◆ **Your goal**
Each record below should appear again exactly as written.

◆ **Data under study**
((

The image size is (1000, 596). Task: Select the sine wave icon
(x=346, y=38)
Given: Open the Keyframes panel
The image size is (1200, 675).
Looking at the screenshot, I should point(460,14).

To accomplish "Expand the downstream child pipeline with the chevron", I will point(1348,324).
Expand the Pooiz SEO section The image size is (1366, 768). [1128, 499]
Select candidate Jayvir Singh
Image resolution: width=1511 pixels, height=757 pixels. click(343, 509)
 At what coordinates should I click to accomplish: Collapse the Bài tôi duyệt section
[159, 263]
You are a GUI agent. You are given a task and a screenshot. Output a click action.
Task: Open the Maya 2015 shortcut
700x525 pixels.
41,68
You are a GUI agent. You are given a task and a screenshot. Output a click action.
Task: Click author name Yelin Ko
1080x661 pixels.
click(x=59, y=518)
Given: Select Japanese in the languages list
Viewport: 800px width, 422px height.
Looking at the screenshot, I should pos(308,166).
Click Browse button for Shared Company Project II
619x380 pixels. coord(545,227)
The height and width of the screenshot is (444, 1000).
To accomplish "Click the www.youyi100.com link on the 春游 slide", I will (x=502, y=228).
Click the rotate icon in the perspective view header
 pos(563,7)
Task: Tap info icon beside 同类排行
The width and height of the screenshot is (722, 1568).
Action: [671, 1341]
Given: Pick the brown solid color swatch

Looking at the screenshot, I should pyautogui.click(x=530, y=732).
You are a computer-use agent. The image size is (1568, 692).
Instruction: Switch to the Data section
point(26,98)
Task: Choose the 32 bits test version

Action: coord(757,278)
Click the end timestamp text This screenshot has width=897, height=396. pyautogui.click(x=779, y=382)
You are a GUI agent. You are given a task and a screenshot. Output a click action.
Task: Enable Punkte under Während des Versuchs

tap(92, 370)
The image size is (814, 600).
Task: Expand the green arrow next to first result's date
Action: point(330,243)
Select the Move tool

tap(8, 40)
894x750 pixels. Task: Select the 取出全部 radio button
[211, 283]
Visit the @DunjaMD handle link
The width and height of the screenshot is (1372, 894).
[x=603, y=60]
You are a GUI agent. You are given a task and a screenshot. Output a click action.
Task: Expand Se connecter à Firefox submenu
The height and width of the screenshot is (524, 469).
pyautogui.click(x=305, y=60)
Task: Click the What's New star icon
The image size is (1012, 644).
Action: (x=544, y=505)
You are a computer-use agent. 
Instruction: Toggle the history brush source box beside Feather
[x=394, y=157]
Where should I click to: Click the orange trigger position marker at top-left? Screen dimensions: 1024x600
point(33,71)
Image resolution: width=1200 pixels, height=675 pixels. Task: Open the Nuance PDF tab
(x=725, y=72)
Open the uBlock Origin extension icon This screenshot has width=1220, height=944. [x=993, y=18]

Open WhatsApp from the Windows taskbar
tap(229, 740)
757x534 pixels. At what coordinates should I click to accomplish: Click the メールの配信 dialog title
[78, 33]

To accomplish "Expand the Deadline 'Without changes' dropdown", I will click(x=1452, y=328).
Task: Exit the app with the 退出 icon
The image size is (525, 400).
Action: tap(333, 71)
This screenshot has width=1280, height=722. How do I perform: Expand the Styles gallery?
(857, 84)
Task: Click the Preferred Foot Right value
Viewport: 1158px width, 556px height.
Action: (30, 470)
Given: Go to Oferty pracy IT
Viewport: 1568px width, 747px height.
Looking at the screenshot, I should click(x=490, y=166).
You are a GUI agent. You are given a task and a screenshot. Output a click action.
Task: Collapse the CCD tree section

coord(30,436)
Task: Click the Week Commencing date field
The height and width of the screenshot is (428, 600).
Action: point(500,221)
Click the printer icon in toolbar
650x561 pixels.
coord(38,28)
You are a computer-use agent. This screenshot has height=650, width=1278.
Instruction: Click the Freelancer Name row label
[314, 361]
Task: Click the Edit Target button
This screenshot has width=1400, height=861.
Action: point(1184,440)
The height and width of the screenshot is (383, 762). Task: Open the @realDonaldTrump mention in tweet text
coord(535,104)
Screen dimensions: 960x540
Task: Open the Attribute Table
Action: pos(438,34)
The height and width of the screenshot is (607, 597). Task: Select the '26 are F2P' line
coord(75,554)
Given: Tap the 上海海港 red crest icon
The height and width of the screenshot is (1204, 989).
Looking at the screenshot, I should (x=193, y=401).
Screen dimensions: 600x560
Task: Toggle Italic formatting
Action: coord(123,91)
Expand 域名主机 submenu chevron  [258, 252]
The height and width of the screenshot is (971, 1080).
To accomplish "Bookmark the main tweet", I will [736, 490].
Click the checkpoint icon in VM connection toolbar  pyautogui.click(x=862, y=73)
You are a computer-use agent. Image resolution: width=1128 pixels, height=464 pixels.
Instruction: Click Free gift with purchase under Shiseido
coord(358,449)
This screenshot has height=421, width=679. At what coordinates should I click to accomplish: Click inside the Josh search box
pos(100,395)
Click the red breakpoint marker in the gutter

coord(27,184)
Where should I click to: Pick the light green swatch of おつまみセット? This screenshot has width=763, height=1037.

))

◆ **Task result**
The image size is (1000, 596). Task: Select the sine wave icon
(x=346, y=38)
Given: Open the Keyframes panel
The image size is (1200, 675).
Looking at the screenshot, I should point(460,14).

To accomplish "Expand the downstream child pipeline with the chevron", I will point(1348,324).
Expand the Pooiz SEO section The image size is (1366, 768). [1128, 499]
Select candidate Jayvir Singh
Image resolution: width=1511 pixels, height=757 pixels. click(343, 509)
 At what coordinates should I click to accomplish: Collapse the Bài tôi duyệt section
[159, 263]
You are a GUI agent. You are given a task and a screenshot. Output a click action.
Task: Open the Maya 2015 shortcut
700x525 pixels.
41,68
You are a GUI agent. You are given a task and a screenshot. Output a click action.
Task: Click author name Yelin Ko
1080x661 pixels.
click(x=59, y=518)
Given: Select Japanese in the languages list
Viewport: 800px width, 422px height.
Looking at the screenshot, I should pos(308,166).
Click Browse button for Shared Company Project II
619x380 pixels. coord(545,227)
The height and width of the screenshot is (444, 1000).
To accomplish "Click the www.youyi100.com link on the 春游 slide", I will (x=502, y=228).
Click the rotate icon in the perspective view header
 pos(563,7)
Task: Tap info icon beside 同类排行
The width and height of the screenshot is (722, 1568).
Action: [671, 1341]
Given: Pick the brown solid color swatch

Looking at the screenshot, I should pyautogui.click(x=530, y=732).
You are a computer-use agent. The image size is (1568, 692).
Instruction: Switch to the Data section
point(26,98)
Task: Choose the 32 bits test version

Action: coord(757,278)
Click the end timestamp text This screenshot has width=897, height=396. pyautogui.click(x=779, y=382)
You are a GUI agent. You are given a task and a screenshot. Output a click action.
Task: Enable Punkte under Während des Versuchs

tap(92, 370)
The image size is (814, 600).
Task: Expand the green arrow next to first result's date
Action: point(330,243)
Select the Move tool

tap(8, 40)
894x750 pixels. Task: Select the 取出全部 radio button
[211, 283]
Visit the @DunjaMD handle link
The width and height of the screenshot is (1372, 894).
[x=603, y=60]
You are a GUI agent. You are given a task and a screenshot. Output a click action.
Task: Expand Se connecter à Firefox submenu
The height and width of the screenshot is (524, 469).
pyautogui.click(x=305, y=60)
Task: Click the What's New star icon
The image size is (1012, 644).
Action: (x=544, y=505)
You are a computer-use agent. 
Instruction: Toggle the history brush source box beside Feather
[x=394, y=157]
Where should I click to: Click the orange trigger position marker at top-left? Screen dimensions: 1024x600
point(33,71)
Image resolution: width=1200 pixels, height=675 pixels. Task: Open the Nuance PDF tab
(x=725, y=72)
Open the uBlock Origin extension icon This screenshot has width=1220, height=944. [x=993, y=18]

Open WhatsApp from the Windows taskbar
tap(229, 740)
757x534 pixels. At what coordinates should I click to accomplish: Click the メールの配信 dialog title
[78, 33]

To accomplish "Expand the Deadline 'Without changes' dropdown", I will click(x=1452, y=328).
Task: Exit the app with the 退出 icon
The image size is (525, 400).
Action: tap(333, 71)
This screenshot has width=1280, height=722. How do I perform: Expand the Styles gallery?
(857, 84)
Task: Click the Preferred Foot Right value
Viewport: 1158px width, 556px height.
Action: (30, 470)
Given: Go to Oferty pracy IT
Viewport: 1568px width, 747px height.
Looking at the screenshot, I should click(x=490, y=166).
You are a GUI agent. You are given a task and a screenshot. Output a click action.
Task: Collapse the CCD tree section

coord(30,436)
Task: Click the Week Commencing date field
The height and width of the screenshot is (428, 600).
Action: point(500,221)
Click the printer icon in toolbar
650x561 pixels.
coord(38,28)
You are a computer-use agent. This screenshot has height=650, width=1278.
Instruction: Click the Freelancer Name row label
[314, 361]
Task: Click the Edit Target button
This screenshot has width=1400, height=861.
Action: point(1184,440)
The height and width of the screenshot is (383, 762). Task: Open the @realDonaldTrump mention in tweet text
coord(535,104)
Screen dimensions: 960x540
Task: Open the Attribute Table
Action: pos(438,34)
The height and width of the screenshot is (607, 597). Task: Select the '26 are F2P' line
coord(75,554)
Given: Tap the 上海海港 red crest icon
The height and width of the screenshot is (1204, 989).
Looking at the screenshot, I should (x=193, y=401).
Screen dimensions: 600x560
Task: Toggle Italic formatting
Action: coord(123,91)
Expand 域名主机 submenu chevron  [258, 252]
The height and width of the screenshot is (971, 1080).
To accomplish "Bookmark the main tweet", I will [736, 490].
Click the checkpoint icon in VM connection toolbar  pyautogui.click(x=862, y=73)
You are a computer-use agent. Image resolution: width=1128 pixels, height=464 pixels.
Instruction: Click Free gift with purchase under Shiseido
coord(358,449)
This screenshot has height=421, width=679. At what coordinates should I click to accomplish: Click inside the Josh search box
pos(100,395)
Click the red breakpoint marker in the gutter

coord(27,184)
Where should I click to: Pick the light green swatch of おつまみセット? This screenshot has width=763, height=1037.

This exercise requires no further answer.